Now I think we also need a table of versions to hold some key meta data
directly available (not as diff) so that we can display it in the
history page quickly.
I store version, date, comment and author in history table
(xwikircs,
XWikiRCSNodeInfo), so history page (?viewer=history) is loading without
load any diffs (nodes content).
We could decide to store either the patch (less
space) or the full XML version in this table (more space but very safe
and faster).
2) Fetching
strategy.
Now I load all version infos at once and version contents (diff) one by
one demand (fetching strategy #2).
I see following possible fetching strategies for history storage:
1. Load all content at once
This is bad as old history storage
Currently we have a lazy fetching strategy
already except when we need a
specific version we need to load the full RCS file to be able to
retrieve it.
Yes. Others strategies cache is lazy^2 :)

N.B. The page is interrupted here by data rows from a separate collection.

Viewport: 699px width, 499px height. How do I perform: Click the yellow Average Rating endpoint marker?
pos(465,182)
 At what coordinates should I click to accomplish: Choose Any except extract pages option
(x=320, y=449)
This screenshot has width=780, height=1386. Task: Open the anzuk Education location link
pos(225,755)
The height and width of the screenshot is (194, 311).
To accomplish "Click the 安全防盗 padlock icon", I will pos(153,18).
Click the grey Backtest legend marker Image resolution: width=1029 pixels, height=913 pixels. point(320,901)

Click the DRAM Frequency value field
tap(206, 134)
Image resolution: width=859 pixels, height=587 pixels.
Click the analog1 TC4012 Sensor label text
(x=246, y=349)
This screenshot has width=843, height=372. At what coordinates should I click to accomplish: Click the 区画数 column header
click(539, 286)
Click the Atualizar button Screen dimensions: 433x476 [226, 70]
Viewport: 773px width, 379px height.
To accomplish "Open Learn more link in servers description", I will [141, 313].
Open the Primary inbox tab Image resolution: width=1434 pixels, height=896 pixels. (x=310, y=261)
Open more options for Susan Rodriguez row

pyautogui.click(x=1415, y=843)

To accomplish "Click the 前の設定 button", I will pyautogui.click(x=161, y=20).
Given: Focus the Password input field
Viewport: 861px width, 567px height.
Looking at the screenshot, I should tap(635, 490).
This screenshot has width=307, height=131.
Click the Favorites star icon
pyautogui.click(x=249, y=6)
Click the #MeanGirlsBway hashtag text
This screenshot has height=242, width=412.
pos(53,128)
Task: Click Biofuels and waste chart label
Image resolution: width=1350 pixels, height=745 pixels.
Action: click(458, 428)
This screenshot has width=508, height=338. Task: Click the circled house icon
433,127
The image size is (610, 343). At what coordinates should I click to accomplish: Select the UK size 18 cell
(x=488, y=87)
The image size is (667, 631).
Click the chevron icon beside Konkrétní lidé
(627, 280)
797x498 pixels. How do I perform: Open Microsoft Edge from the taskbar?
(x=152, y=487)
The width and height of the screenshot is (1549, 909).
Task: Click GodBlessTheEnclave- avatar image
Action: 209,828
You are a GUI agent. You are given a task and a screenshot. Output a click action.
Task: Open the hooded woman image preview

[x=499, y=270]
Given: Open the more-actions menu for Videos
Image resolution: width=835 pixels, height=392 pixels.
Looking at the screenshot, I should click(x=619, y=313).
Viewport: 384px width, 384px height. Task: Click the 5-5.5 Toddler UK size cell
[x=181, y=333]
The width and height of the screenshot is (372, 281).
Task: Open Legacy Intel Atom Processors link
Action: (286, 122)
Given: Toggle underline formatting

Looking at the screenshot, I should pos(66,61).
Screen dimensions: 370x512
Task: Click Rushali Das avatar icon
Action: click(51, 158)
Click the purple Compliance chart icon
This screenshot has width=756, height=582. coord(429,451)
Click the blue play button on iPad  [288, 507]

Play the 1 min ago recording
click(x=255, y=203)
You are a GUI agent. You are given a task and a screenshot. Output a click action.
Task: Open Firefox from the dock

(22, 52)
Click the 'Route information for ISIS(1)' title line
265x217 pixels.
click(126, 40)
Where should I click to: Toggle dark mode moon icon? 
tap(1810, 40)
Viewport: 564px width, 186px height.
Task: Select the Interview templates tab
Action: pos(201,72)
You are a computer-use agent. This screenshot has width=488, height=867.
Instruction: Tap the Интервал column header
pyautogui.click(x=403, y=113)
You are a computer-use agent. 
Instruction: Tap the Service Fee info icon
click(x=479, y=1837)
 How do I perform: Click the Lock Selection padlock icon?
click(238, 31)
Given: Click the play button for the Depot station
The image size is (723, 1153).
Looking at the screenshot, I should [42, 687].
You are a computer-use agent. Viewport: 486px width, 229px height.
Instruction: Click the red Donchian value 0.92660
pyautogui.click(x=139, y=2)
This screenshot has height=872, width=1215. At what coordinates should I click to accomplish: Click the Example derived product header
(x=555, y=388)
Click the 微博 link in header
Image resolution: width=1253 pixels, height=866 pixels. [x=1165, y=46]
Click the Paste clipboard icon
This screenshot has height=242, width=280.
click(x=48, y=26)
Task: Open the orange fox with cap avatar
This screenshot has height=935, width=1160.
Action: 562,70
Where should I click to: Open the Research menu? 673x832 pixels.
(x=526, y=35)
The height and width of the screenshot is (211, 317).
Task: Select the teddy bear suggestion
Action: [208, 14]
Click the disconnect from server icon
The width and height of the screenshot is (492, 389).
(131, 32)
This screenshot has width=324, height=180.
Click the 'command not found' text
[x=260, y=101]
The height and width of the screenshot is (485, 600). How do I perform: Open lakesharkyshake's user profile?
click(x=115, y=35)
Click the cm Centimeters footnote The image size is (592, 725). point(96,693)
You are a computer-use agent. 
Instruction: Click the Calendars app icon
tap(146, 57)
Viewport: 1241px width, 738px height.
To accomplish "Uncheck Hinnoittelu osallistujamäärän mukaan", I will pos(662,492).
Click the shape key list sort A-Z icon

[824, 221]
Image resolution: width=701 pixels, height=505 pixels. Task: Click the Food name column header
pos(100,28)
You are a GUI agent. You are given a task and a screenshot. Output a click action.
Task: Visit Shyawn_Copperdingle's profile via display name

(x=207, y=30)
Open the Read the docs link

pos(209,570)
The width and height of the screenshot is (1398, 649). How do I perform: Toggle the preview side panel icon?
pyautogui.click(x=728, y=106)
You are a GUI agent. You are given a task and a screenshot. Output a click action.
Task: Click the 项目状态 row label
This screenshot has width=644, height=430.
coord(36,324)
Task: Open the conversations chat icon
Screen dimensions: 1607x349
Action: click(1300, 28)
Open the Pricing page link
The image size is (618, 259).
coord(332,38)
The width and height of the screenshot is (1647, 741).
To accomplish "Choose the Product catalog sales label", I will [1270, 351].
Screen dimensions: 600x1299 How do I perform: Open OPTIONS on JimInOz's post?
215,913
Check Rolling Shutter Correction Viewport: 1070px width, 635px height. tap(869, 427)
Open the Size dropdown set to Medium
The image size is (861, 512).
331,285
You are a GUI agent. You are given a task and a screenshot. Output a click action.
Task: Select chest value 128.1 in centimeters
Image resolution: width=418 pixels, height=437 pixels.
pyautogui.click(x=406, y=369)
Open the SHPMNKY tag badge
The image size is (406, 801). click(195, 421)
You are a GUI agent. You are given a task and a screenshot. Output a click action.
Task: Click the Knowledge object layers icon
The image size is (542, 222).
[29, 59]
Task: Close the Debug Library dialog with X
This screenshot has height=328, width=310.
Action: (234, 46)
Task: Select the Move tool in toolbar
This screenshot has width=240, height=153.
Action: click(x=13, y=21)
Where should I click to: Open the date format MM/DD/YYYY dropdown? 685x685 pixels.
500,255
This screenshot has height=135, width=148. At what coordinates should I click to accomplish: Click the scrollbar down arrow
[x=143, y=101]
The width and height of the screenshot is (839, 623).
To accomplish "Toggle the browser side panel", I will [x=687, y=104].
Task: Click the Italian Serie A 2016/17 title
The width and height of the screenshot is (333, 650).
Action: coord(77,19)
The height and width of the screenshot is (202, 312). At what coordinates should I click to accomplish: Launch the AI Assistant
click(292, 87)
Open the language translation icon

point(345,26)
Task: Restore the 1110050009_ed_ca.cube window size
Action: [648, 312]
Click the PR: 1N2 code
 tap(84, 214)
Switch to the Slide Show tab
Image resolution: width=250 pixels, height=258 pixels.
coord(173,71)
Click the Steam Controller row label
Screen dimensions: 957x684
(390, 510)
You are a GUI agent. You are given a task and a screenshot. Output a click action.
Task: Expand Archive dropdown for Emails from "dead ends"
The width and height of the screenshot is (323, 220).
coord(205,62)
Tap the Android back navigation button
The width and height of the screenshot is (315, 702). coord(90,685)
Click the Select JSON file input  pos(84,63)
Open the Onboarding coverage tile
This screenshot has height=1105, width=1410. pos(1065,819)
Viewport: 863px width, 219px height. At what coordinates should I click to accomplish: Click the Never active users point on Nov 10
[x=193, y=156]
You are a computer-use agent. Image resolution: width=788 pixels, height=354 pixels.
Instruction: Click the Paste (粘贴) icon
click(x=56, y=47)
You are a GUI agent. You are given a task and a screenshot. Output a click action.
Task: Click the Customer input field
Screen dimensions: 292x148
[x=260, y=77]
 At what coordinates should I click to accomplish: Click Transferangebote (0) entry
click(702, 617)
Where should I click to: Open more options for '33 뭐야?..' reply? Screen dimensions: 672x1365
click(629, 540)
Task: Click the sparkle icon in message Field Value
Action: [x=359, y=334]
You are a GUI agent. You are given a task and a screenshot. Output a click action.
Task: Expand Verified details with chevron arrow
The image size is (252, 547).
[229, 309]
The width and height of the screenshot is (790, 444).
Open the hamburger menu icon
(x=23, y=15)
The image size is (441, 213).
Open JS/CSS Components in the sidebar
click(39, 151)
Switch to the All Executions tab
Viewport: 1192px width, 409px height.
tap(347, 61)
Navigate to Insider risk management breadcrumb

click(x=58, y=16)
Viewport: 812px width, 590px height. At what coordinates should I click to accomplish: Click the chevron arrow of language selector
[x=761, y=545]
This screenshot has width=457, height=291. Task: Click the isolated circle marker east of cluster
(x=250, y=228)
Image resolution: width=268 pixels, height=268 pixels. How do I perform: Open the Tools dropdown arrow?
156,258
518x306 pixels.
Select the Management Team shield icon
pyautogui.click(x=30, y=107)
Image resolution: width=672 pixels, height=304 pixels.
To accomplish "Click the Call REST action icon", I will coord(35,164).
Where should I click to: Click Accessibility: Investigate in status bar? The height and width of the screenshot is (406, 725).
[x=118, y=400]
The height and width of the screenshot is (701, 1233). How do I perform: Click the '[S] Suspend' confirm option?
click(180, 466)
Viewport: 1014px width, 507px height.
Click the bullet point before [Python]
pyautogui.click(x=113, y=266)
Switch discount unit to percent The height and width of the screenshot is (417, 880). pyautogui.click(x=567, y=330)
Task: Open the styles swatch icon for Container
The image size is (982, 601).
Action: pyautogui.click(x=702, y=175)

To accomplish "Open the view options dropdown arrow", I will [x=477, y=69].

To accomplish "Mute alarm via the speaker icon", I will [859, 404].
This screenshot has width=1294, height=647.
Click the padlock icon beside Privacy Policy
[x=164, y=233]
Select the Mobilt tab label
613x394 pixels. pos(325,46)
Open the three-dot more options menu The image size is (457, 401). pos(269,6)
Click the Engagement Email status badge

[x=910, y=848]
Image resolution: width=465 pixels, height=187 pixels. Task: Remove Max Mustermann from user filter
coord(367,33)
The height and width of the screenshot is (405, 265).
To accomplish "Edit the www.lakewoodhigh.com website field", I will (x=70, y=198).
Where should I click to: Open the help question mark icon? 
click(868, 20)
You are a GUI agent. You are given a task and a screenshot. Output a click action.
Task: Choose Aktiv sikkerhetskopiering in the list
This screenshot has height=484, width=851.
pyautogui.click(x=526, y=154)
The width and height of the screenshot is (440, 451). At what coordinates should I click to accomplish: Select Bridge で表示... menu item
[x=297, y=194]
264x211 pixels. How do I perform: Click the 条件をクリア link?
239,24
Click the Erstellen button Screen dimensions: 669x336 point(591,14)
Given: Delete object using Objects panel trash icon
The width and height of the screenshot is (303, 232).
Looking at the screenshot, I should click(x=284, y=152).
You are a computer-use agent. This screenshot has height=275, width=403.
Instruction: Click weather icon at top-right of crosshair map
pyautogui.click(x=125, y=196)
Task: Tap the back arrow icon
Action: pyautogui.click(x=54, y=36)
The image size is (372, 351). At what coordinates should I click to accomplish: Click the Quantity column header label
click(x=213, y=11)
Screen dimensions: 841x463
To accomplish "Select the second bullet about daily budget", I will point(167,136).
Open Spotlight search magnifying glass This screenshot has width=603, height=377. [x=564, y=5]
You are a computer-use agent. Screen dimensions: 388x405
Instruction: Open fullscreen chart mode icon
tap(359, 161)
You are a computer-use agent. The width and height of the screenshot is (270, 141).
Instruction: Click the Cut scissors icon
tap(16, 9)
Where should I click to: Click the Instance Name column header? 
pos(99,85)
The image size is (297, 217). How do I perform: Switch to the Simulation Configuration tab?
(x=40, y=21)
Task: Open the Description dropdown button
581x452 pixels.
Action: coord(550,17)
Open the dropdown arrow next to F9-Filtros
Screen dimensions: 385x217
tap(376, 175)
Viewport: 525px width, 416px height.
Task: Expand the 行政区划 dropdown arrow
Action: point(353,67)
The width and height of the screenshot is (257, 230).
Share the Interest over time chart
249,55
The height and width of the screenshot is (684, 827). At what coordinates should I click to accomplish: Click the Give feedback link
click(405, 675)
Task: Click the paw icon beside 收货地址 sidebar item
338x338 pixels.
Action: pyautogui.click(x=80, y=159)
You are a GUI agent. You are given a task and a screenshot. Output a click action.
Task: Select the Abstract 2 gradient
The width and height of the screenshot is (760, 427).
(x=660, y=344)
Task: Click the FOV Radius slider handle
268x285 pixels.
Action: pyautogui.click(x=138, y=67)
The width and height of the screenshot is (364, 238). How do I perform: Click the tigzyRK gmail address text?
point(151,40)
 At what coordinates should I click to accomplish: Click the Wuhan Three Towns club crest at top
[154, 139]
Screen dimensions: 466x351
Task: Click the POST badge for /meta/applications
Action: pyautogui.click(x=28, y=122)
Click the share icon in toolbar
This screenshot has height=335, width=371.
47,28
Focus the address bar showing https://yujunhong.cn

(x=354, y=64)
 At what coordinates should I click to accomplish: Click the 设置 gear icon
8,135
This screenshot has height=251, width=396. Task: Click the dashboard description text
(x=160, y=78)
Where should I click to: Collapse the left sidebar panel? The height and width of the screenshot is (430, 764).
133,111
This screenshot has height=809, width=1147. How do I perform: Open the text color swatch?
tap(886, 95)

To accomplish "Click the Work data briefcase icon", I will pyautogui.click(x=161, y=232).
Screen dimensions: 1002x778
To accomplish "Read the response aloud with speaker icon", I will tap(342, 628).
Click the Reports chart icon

And they load only necessary content.
> 2. Load one content by demand and cache
(RCSNodeInfo contains
> softreference to RCSNodeContent)
> (code: foreach needed versions do getContent(context) )
> - Many sql requests for first time.
>
> 3. Load list of the needed content per request
> (hql: from NodeContent where version>=1.2)
> One sql request per http request but always.
>
> 4. Cache list of latest nodes (from some node to latest node). Make
> only needed requests and recache.
> (cache = softref to SortedMap<version, RCSNodeContent>,
> If not finded in cache - fetch by hql (where version>=1.2 and
> version<=2.3) )
> I think it is the best fetching strategy concerning performance.
>
> 5. Something else?
>
> What fetching strategy is best for history storage?
We could decide to store the full document every 10
versions and store
only the patch (RCS or new XWiki Patch) for each intermediary version..
This would mean that to retrieve any version you need one full version +
10 nodes..
I will try to implement this now.
Implementation thoughts:
onsave: If (count % 50 == 0) save full version
onload: load nearest full version (by hql), or latest node if not finded.
It would be great to work on the new "XWiki
Patch" system since it is
needed for the P2P. What we discussed at the meeting was a language like:
ins(content,6,'Hello') = insert in field 'content' at char 6 the
text 'Hello'
del(content,6,5) = delete 5 char from field content starting at char 6
set(author,'XWiki.LudovicDubost' = set author field to XWiki.LudovicDubost
setObjectProperty('XWiki.ArticleClass',0,'propname','propvalue')
insObjectProperty('XWiki.ArticleClass',0,'propname',6,'propvalue')
Great. I will try to find some time to implement this, but not now.
--
Artem Melentyev